The poor outcome of prehospital epinephrine administration was likely to be associated with a longer STI. In a study by de Graaf et al., the authors suggested STI should be 8 to 15 min because most survivors achieved prehospital ROSC within the first 15 min of EMS resuscitation [38]. Jang et al. reported that on-scene ALS of more than 19 min was associated with worse neurologic outcomes [39]. Coute et al. reported that an STI > 20 min was likely to be associated with worse neurologic outcomes in bystander-witnessed OHCA [40]. Although there are slight differences depending on the study population and country, a longer STI was likely to be associated with worse OHCA patient survival. In this study, STI was 3 min longer in the surviving group than in the death group (17 min vs. 14 min). We found that a 1 min increase in STI reduced the odds of survival by 3.9% (aOR 0.961; 95% CI 0.927 − 0.995) in the adjusted model, and a similar pattern was observed in the sensitivity analysis of excluded patients who achieved ROSC at the scene. The optimal STI for patients with OHCA is not clear, but STI during prehospital resuscitation efforts should not be unnecessarily prolonged.
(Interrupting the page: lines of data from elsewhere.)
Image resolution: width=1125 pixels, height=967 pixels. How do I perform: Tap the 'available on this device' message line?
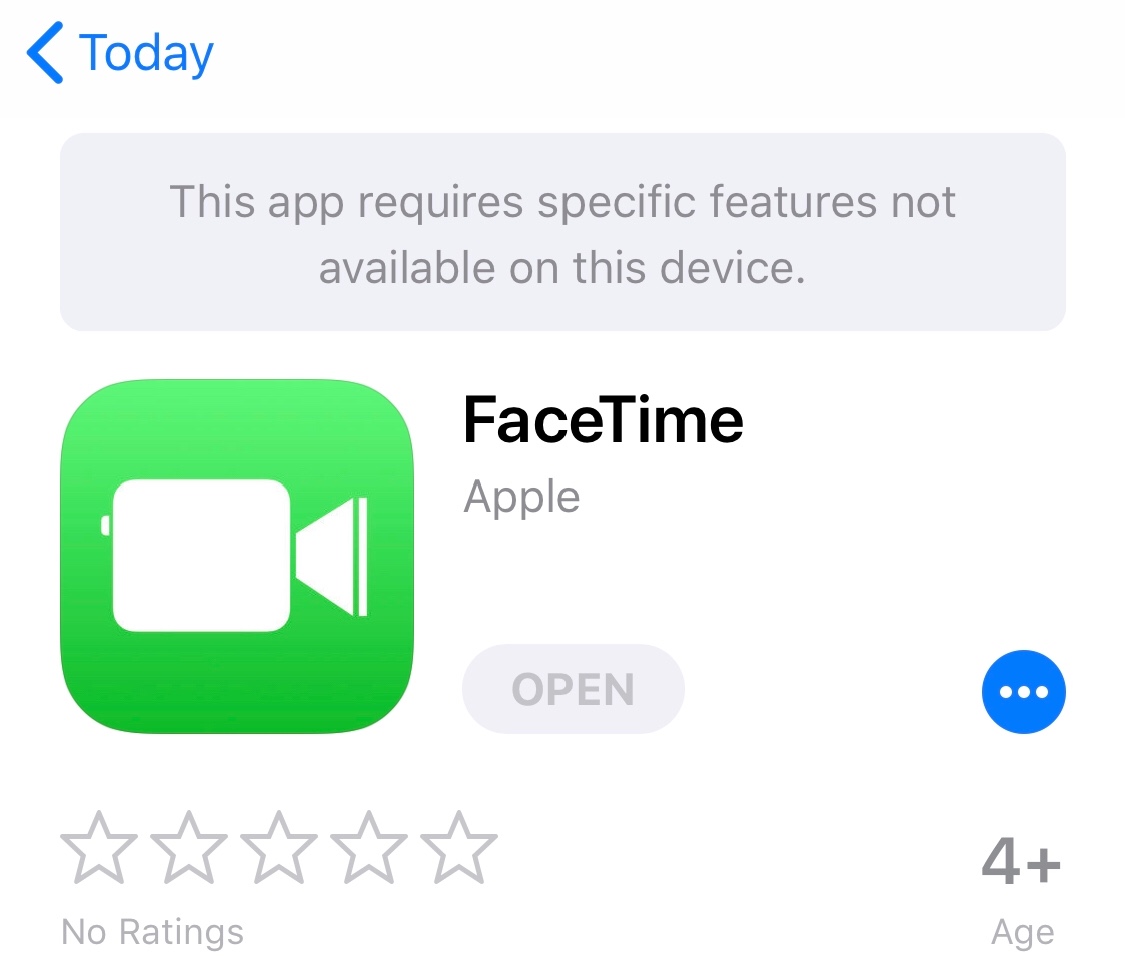click(x=562, y=267)
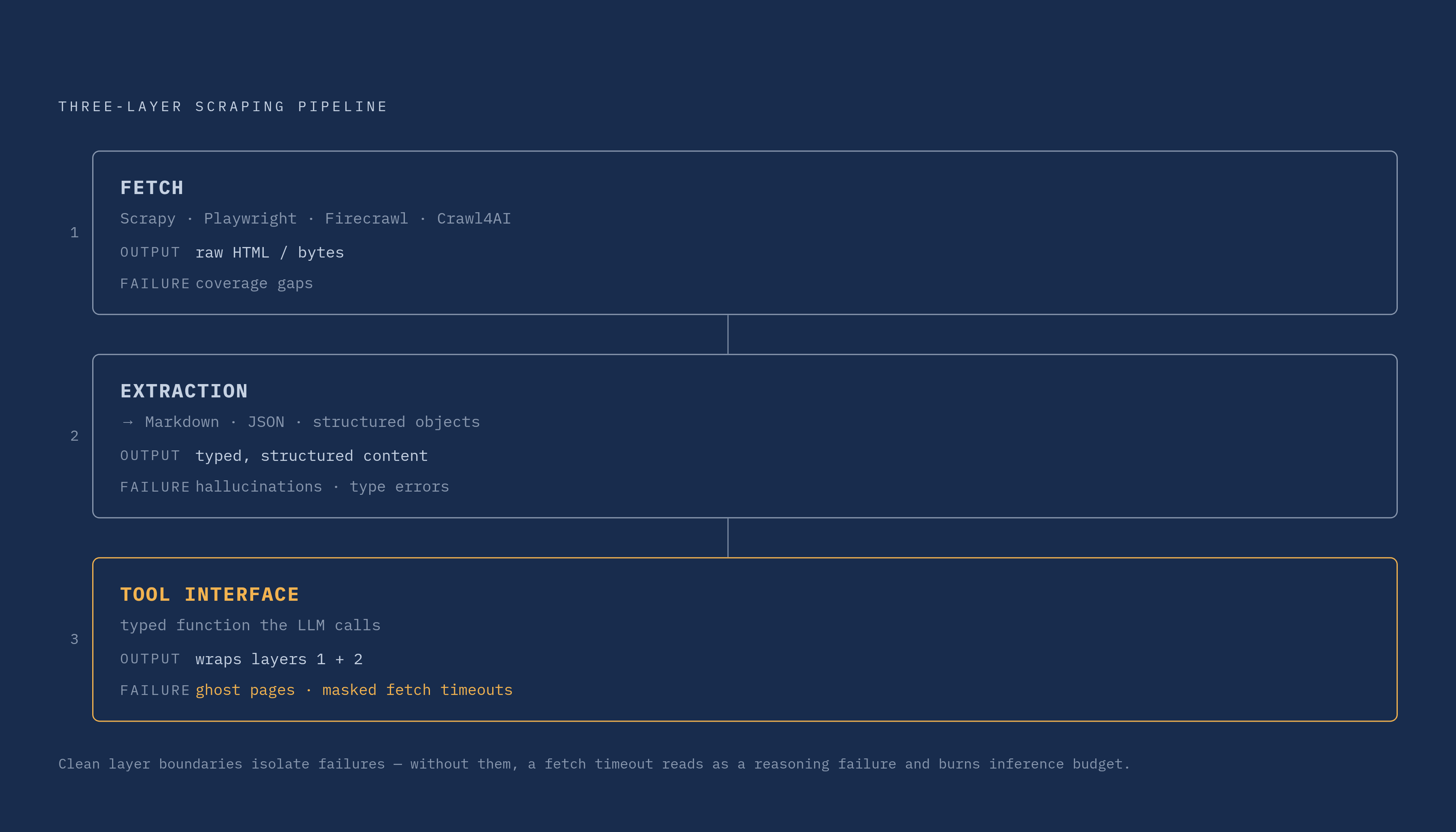Click hallucinations in Extraction failure row
1456x832 pixels.
point(259,487)
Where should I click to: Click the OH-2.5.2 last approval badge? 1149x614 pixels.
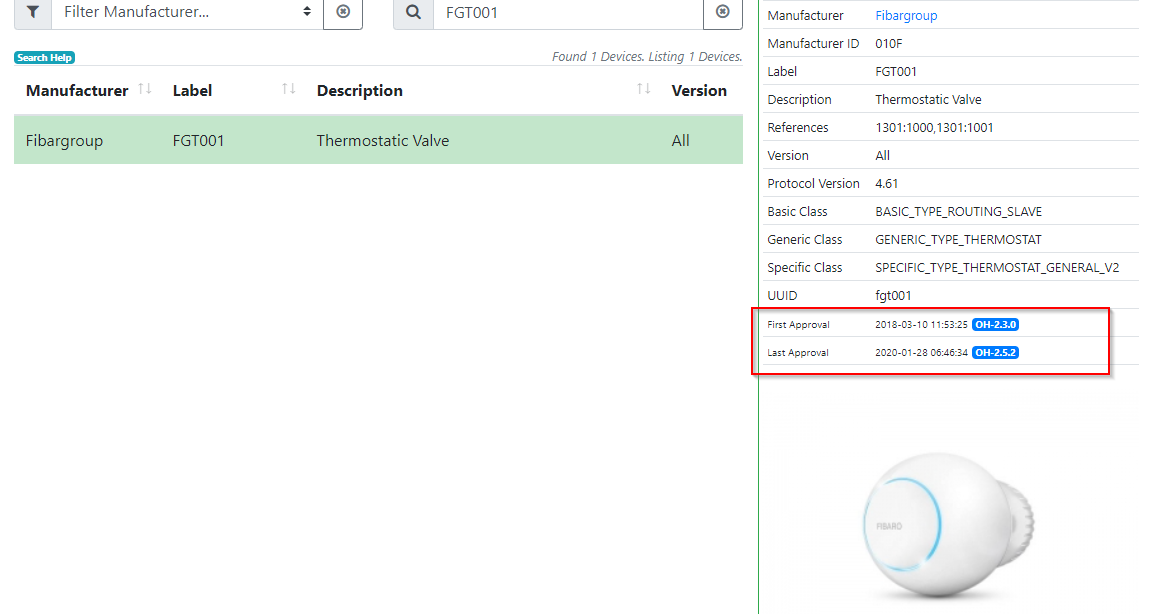click(995, 353)
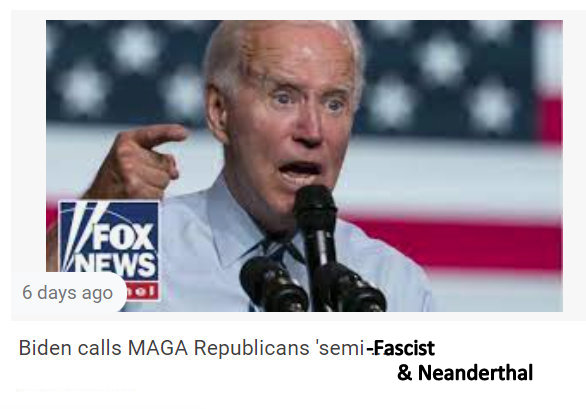Click the word 'MAGA' in the headline
Viewport: 586px width, 409px height.
pyautogui.click(x=158, y=348)
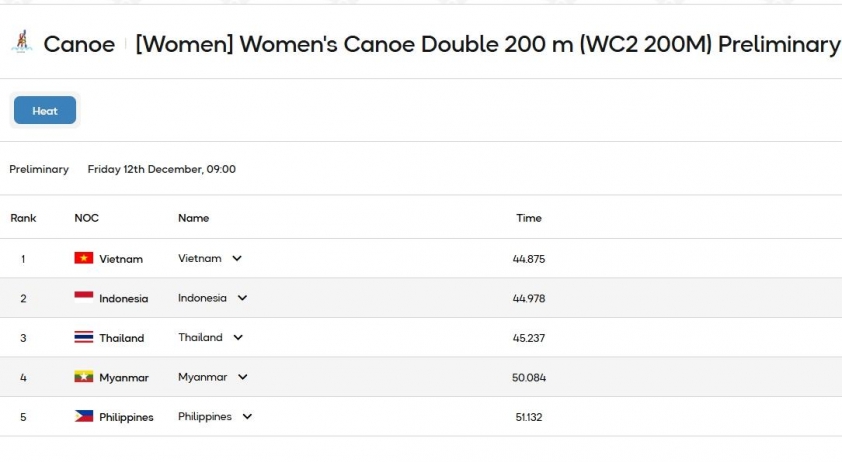
Task: Click the Preliminary round label
Action: (x=39, y=169)

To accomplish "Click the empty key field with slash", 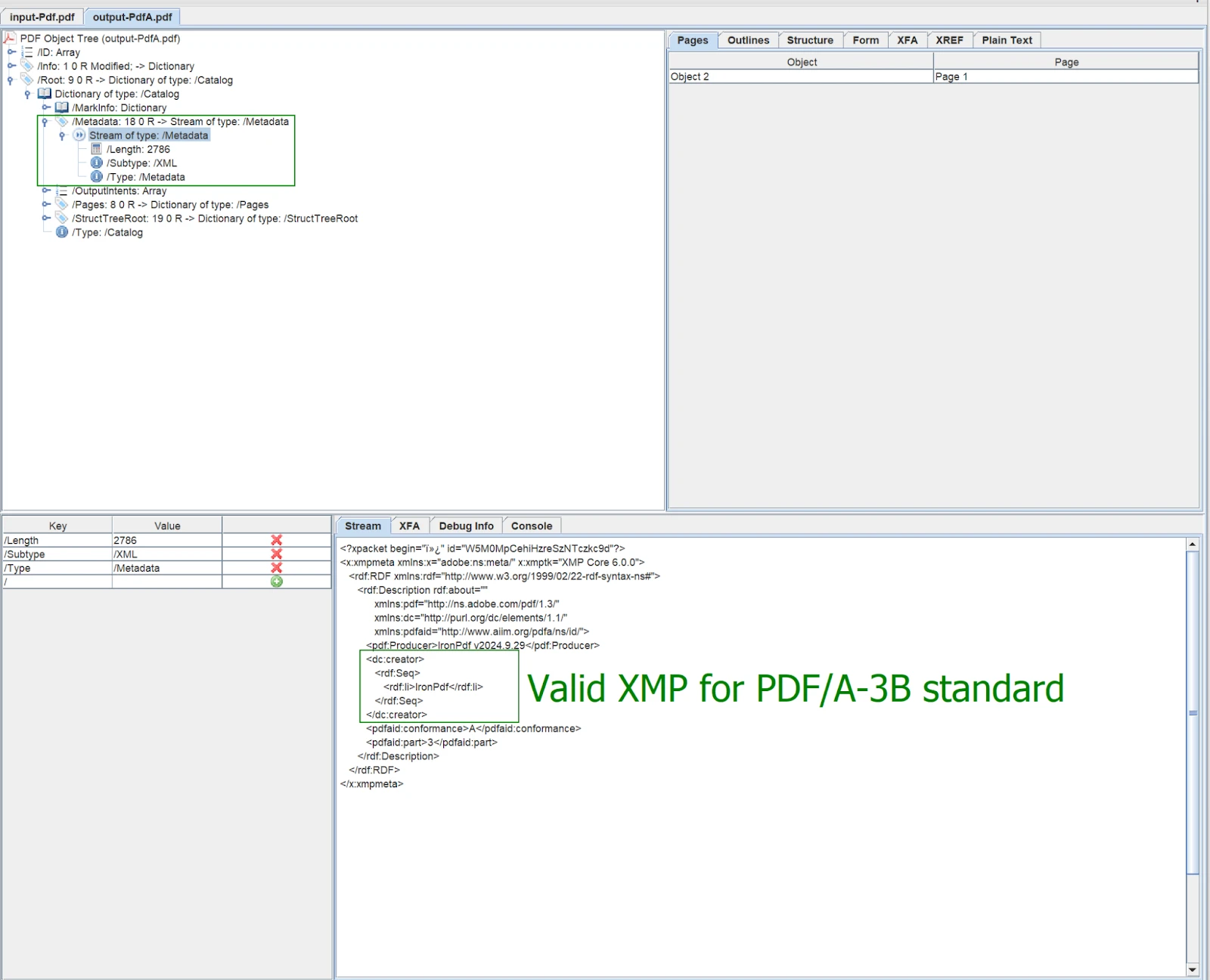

Finally, we found the dual-dispatch was associated with increased survival in OHCA. Dual-dispatch aimed to reduce the response time and provide high-quality CPR at the scene [41]. A rapid EMS response time contributed to increased survival for OHCA patients [42, 43], but the association between dual-dispatch and high-quality CPR is unclear. Kim et al. reported that dual-dispatch was associated with favorable neurologic outcomes in OHCA when the on-scene time was less than 10 min [41]. Although the larger number of EMS providers enabled more advanced prehospital procedures to be performed, their effects were also unclear. In our study, dual-dispatch was provided for most OHCA patients, providing a setting in which more advanced prehospital procedures could be performed. However, the effect of prehospital epinephrine administration was insignificant, and AAM and use of MCDs were negative factors for surviving OHCA. As mentioned above, this may be a result of the difference in the EMS system and performance of EMS providers in advanced life support procedures. EMS providers should be trained in advanced skills and be deployed according to their proficiency. In addition, specific field resuscitation guidelines should be updated to set the number of times a procedure is performed and the time in which the goals should be achieved.

This study had some limitations. First, there might have been selection bias due to the retrospective nature of the study, despite adjustment for multiple potential confounders. Second, the results of this study cannot be generalized due to the difference in the performance of EMS providers and EMS system by country or region. Third, the number of attempts, success rate, and complication rate of prehospital AAM by EMS providers and the delay in providing chest compression when deploying MCD can significantly affect the outcome of cardiac arrest; however, this could not be evaluated with our data set.

Conclusions

Our findings indicate that prehospital AAM, including ETI and SGA, use of prehospital MCD, and longer STI were negatively associated with survival to hospital discharge in our city. Based on these results, it is evident that modifications in the regional resuscitation protocol are warranted. However, these results should not be generalized to other countries owing to the difference in EMS system, and absence of EMS team’s performance assessment in this study. Future studies should determine the performance of prehospital advanced life support given by EMS providers and effect of prehospital factors by comparing different EMS system.